Add LUT-based leaky relu for QASYMM8 on CPU

* Add LUT generation function for Leaky ReLU.
* Some additional changes in the existing LUT implementation:
  + Bring back the NEON implementation of hard swish for 32-bit
    build. Library size of 64-bit build is not affected.
  + Add some extra #ifdef to remove unnecessary code in 32-bit
    build.

Resolves: COMPMID-5386
Signed-off-by: Viet-Hoa Do <viet-hoa.do@arm.com>
Change-Id: I1ea49611cc922765ee741e31138c888401d33e9b
Reviewed-on: https://review.mlplatform.org/c/ml/ComputeLibrary/+/7845
Benchmark: Arm Jenkins <bsgcomp@arm.com>
Tested-by: Arm Jenkins <bsgcomp@arm.com>
Reviewed-by: Gunes Bayir <gunes.bayir@arm.com>
Comments-Addressed: Arm Jenkins <bsgcomp@arm.com>
diff --git a/src/cpu/kernels/activation/generic/neon/qasymm8.cpp b/src/cpu/kernels/activation/generic/neon/qasymm8.cpp
index 29f5e6b..5095ecf 100644
--- a/src/cpu/kernels/activation/generic/neon/qasymm8.cpp
+++ b/src/cpu/kernels/activation/generic/neon/qasymm8.cpp
@@ -417,9 +417,9 @@
 #endif // __aarch64__
 } // namespace
 
-void neon_qasymm8_hardswish_lut(const ITensor *src, ITensor *dst, const ActivationLayerInfo &act_info, const Window &window)
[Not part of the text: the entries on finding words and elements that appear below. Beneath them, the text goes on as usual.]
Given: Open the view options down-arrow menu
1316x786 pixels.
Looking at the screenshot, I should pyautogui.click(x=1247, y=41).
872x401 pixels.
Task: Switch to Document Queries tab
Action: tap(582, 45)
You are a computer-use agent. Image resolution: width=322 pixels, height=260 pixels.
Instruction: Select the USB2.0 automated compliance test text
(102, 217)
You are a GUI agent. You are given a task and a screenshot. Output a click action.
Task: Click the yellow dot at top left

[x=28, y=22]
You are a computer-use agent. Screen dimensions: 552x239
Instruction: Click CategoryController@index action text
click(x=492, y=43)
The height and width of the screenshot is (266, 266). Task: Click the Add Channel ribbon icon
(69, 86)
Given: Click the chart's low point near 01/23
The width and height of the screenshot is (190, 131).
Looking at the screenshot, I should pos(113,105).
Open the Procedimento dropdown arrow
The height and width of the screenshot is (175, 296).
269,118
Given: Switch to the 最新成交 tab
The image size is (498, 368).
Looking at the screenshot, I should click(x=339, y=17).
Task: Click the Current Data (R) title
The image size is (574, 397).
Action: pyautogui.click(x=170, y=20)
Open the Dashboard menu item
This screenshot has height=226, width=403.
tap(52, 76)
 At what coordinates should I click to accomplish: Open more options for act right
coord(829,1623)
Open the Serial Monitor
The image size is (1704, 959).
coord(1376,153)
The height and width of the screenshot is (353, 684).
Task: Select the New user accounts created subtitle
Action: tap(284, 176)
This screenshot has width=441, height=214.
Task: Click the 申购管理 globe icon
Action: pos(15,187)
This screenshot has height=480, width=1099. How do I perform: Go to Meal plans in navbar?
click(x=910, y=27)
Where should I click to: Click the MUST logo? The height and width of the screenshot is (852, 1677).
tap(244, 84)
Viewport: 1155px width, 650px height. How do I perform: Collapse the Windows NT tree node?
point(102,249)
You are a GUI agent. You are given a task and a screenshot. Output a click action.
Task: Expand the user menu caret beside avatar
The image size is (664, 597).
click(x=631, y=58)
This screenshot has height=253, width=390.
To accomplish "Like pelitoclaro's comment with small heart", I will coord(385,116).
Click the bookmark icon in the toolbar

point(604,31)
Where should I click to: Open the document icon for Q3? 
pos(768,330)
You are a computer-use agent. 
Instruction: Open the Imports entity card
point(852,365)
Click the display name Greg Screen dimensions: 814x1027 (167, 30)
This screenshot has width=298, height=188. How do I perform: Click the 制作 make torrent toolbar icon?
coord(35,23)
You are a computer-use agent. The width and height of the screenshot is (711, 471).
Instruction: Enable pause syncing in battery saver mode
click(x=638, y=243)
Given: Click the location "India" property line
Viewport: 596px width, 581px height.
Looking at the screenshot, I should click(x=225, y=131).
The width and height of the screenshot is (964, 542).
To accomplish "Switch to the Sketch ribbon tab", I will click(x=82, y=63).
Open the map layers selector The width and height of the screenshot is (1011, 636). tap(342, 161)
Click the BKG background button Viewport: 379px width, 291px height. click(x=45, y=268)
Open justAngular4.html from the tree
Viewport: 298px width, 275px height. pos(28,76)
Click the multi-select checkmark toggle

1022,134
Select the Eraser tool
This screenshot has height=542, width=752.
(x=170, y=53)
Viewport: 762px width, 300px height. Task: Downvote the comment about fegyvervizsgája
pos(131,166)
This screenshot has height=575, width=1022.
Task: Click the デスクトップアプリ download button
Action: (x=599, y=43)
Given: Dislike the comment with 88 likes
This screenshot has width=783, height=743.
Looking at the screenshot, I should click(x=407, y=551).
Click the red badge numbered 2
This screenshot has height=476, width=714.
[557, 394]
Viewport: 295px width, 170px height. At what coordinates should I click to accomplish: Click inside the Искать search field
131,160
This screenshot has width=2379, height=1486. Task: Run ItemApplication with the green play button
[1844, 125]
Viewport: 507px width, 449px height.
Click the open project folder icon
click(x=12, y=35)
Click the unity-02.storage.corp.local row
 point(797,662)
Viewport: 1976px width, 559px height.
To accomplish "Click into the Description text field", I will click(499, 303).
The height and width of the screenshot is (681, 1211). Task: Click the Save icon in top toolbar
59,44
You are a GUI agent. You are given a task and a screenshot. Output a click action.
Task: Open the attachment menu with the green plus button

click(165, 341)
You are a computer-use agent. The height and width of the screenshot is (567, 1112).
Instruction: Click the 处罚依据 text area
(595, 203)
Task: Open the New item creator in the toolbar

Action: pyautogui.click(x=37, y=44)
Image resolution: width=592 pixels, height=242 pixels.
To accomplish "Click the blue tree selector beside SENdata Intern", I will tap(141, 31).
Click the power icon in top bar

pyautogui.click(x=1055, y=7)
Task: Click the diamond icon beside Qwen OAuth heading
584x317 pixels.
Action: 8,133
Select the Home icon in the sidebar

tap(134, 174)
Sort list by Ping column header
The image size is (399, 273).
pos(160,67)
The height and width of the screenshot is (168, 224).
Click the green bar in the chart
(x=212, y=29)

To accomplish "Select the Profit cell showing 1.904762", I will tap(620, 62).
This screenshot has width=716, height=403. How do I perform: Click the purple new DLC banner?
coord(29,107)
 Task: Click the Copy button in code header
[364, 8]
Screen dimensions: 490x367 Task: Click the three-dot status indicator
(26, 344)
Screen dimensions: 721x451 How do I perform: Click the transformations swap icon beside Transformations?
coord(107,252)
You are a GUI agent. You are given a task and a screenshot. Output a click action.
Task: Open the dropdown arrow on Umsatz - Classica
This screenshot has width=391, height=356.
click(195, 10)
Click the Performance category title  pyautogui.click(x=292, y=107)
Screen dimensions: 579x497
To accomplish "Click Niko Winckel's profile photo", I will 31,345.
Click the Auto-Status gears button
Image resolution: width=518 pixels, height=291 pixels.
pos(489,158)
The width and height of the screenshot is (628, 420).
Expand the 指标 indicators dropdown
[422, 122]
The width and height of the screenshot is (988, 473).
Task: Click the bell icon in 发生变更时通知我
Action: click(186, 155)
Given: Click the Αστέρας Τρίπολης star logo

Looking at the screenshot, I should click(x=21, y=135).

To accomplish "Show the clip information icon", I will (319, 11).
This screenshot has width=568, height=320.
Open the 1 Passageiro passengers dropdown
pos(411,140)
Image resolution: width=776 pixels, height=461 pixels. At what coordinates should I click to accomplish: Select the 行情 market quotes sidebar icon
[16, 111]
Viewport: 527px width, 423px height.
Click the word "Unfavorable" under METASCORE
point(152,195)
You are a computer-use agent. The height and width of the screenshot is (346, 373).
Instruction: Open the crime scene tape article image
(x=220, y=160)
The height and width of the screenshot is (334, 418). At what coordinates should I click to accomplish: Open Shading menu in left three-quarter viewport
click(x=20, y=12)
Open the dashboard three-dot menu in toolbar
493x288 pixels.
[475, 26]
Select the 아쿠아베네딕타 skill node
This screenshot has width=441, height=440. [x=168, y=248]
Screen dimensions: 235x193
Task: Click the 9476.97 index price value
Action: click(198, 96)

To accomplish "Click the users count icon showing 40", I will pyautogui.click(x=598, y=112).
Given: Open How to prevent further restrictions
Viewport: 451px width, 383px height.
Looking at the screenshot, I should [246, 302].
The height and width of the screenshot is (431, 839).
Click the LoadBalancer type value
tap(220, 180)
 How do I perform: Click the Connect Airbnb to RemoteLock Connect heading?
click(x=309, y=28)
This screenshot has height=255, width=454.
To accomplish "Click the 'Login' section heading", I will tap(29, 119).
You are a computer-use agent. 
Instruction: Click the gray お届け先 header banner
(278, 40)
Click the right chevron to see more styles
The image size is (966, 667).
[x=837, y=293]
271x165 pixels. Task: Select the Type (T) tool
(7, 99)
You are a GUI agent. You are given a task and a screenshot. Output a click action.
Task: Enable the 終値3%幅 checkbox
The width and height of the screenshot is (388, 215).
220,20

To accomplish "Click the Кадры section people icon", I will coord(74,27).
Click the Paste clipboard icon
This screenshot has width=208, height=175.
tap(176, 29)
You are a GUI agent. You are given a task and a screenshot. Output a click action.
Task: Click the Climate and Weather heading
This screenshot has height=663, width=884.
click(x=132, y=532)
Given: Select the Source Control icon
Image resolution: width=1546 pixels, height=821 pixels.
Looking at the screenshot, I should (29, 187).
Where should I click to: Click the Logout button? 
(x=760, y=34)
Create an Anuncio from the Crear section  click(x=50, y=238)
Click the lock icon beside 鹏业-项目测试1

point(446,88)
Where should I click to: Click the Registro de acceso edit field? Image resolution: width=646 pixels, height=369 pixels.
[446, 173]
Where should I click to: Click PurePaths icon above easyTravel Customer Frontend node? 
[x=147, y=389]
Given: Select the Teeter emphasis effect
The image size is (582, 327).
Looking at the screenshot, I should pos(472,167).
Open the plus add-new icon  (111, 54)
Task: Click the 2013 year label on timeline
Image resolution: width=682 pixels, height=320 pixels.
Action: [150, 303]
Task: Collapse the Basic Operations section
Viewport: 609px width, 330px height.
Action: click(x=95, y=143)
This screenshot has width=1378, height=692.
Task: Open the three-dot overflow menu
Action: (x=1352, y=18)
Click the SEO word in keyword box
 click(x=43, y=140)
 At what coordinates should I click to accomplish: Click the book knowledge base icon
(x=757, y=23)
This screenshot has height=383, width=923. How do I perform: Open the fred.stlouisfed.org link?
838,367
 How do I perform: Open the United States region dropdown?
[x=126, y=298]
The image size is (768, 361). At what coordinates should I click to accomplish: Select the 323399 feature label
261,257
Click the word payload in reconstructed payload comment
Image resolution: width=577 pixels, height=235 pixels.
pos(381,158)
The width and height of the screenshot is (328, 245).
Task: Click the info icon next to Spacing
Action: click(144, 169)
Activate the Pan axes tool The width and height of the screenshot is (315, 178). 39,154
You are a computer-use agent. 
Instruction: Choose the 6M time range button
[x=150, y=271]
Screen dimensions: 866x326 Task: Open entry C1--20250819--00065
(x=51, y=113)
+void neon_qasymm8_activation_lut(const ITensor *src, ITensor *dst, const ActivationLayerInfo &act_info, const Window &window)
 {
-    ARM_COMPUTE_ERROR_ON(act_info.activation() != ActivationLayerInfo::ActivationFunction::HARD_SWISH);
+    ARM_COMPUTE_ERROR_ON(!ActivationLayerInfo::is_lut_supported(act_info.activation(), src->info()->data_type()));
 #ifdef __aarch64__
     const int window_step_x  = src->info()->tensor_shape().x();
     Window win_collapsed = window.collapse_if_possible(window, Window::DimZ);
@@ -472,6 +472,13 @@
     const float       a_f32  = act_info.a();
     const float       b_f32  = act_info.b();
 
+#ifndef __aarch64__
+    const auto const_6_f32     = vdupq_n_f32(6.f);
+    const auto const_0_f32     = vdupq_n_f32(0.f);
+    const auto const_3_f32     = vdupq_n_f32(3.f);
+    const auto const_inv_6_f32 = vdupq_n_f32(0.166666667f);
+#endif // __aarch64__
+
     // Initialise scale/offset for re-quantization
     float       s  = qi_in.scale / qi_out.scale;
     float       o  = -qi_in.offset * s + qi_out.offset;
@@ -545,21 +552,28 @@
                 // Re-quantize to new output space
                 tmp = vquantize(tmp_dep, qi_out);
             }
+#ifndef __aarch64__ // LUT-based implementation is used for aarch64 instead.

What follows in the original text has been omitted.